Real World Computing
Hyper-V hyped
Want to change the version everyone is using? Change it on the main server and everyone gets the new app. "DLL Hell" is abolished and you have a far-better-managed environment. This trick complements other Microsoft virtualisation technologies: you could publish apps from SoftGrid into a termserve environment, then deliver the user interface via a thin-client desktop, for example.
Deploying and managing applications, users and data is going to get a lot more complex and will take a lot of learning, so make sure you have TechED USA, IT Forum USA and the next PDC in your diary. I'd wager that PDC will show the new Windows kernel, possibly wrapped into the Hyper-V Server product.
Home Server
I've studiously avoided Microsoft's Home Server product until now, on the grounds that any product that benefits from clustering and a SAN has no place in the home. (My home actually has both, but let that pass...) Then I spotted the dinky little HP Home Server in my local computer emporium, and ata few hundred quid I couldn't resist. I'm most impressed by this little box: build quality isn't bad, and the three SATA drive trays (a fourth is already filled) warmed my heart. Better still wasthe promise of the Microsoft Home Server operating system- surely this could be the beginning of something really big.

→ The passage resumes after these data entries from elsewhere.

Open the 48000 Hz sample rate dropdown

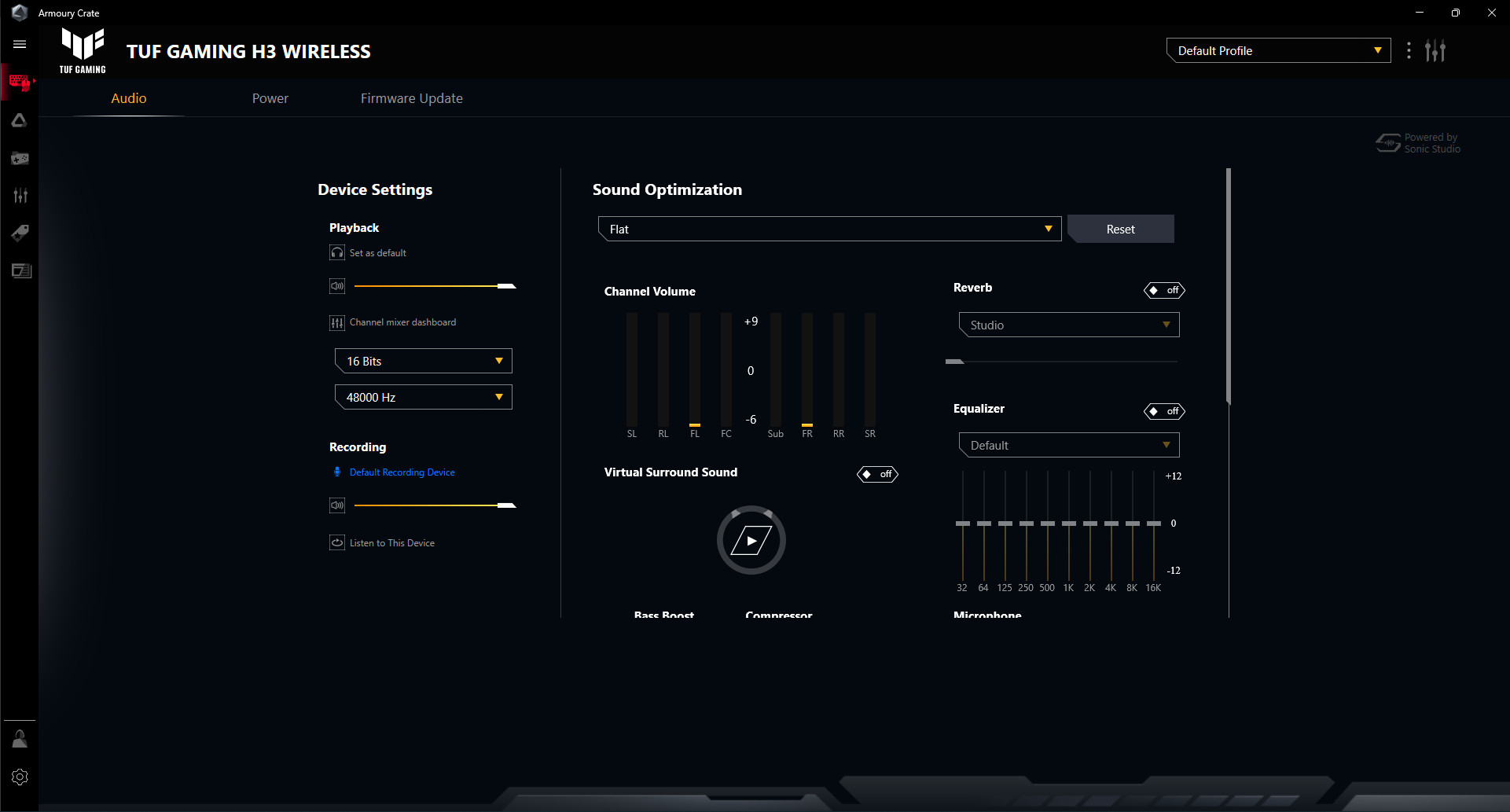coord(423,397)
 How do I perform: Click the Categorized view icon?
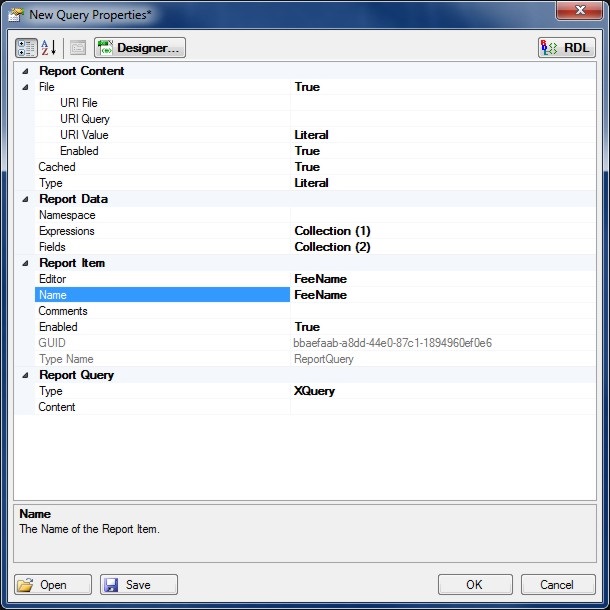coord(27,48)
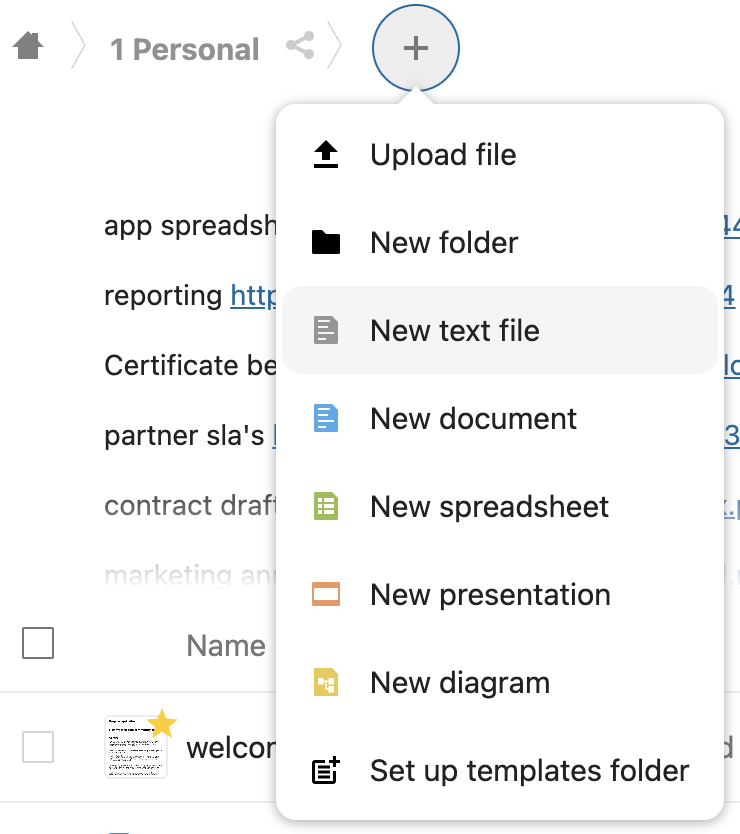
Task: Click the black New folder icon
Action: pos(326,243)
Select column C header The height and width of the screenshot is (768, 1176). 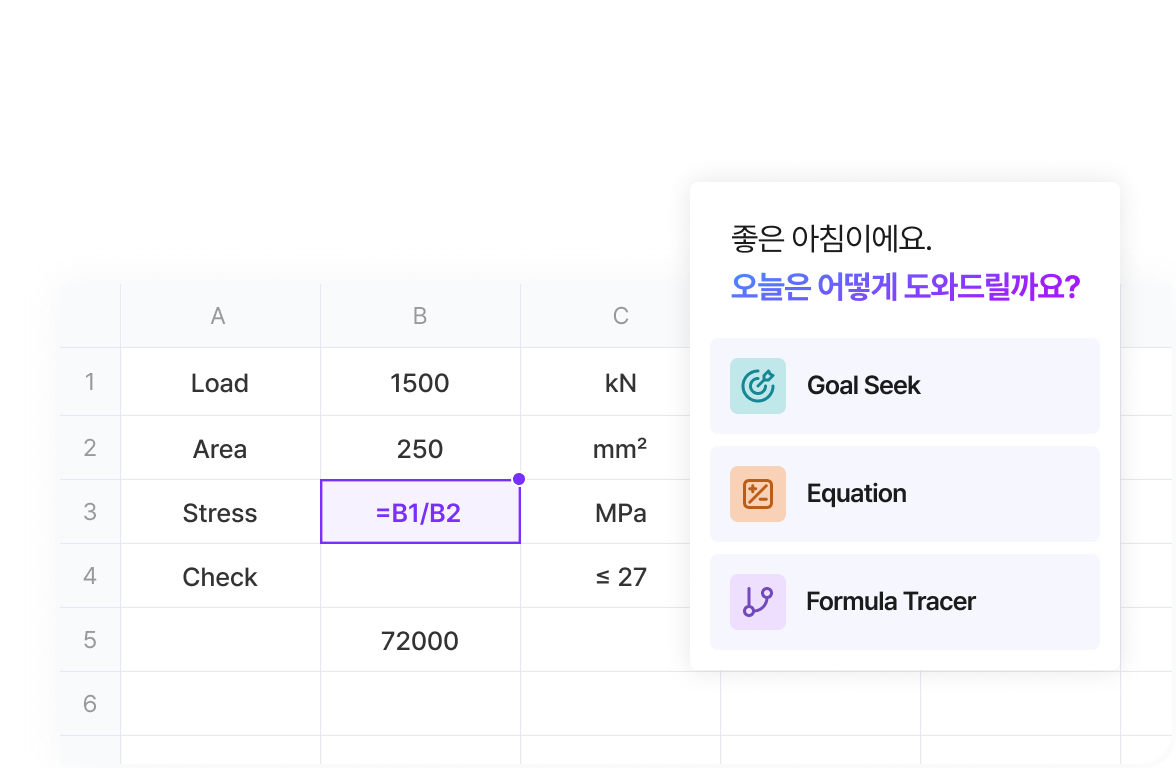620,317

First, though, I had to get the thing running. The box runs as a headless server, so you install the configuration software onto a nearby Vista machine, which finds the HP on the LAN and connects to it. In theory, that is... My Vista desktop PC steadfastly refused to find the server. If I unplugged both boxes and put them on their own private switch then everything worked fine because both boxes failed to find a DHCP server so dropped into the 16x.x.x.x private IP address range, where communication was faultless. Connect to my main network, though, and the Vista box lost touch with the server.
I thought this must be a DHCP issue, but both boxes are DHCP clients and there's no DHCP server on the HP box. Strangely, I had no problem connecting to the HP server through a standard Terminal Server window at the appropriate IP address. HP's management software simply isn't good enough, its "can't find the server, sorry, shutting down" attitude being tantamount to saying "screw you". This software is supposed to help resolve problems, but it just farts in your general direction, as Monty Python put it. (I've seen this attitude from other HP software recently: on flatbed scanners, all-in-ones and even plain printers. How anyone could create a printer driver so unnecessarily complex as the monstrous HP Universal Printer Driver is beyond me - someone senior at HP needs a slap.)
But back to Home Server. I finally got it running by fiddling via Terminal Server, and it works well enough. Drop some files on it and they get shared, and it backs up each PC nightly- think of it as a NAS with attitude. However, it's lacking in pizzazz. Where's the centralised TV recording facility? Proper media distribution? Why only one ethernet port? Why isn't it a home firewall? What about centralised patch management? The more I looked, the more I wanted - and the less I found.
A poke around internally revealed that HP has added a pile of third-party and open-source code to the base OS in an attempt to inject some sparkle, including the PostgreSQL database engine (how the SQL Server group must be wincing). In the end, this is a slightly brain-damaged version of Windows Server 2003, from which they couldn't even be bothered to remove a lot of redundant high-end tools such as the full Server Cluster Management toolkit. It isn't clear whether this is sheer laziness or whether the Windows Update patching facility would get its knickers twisted if these tools were removed.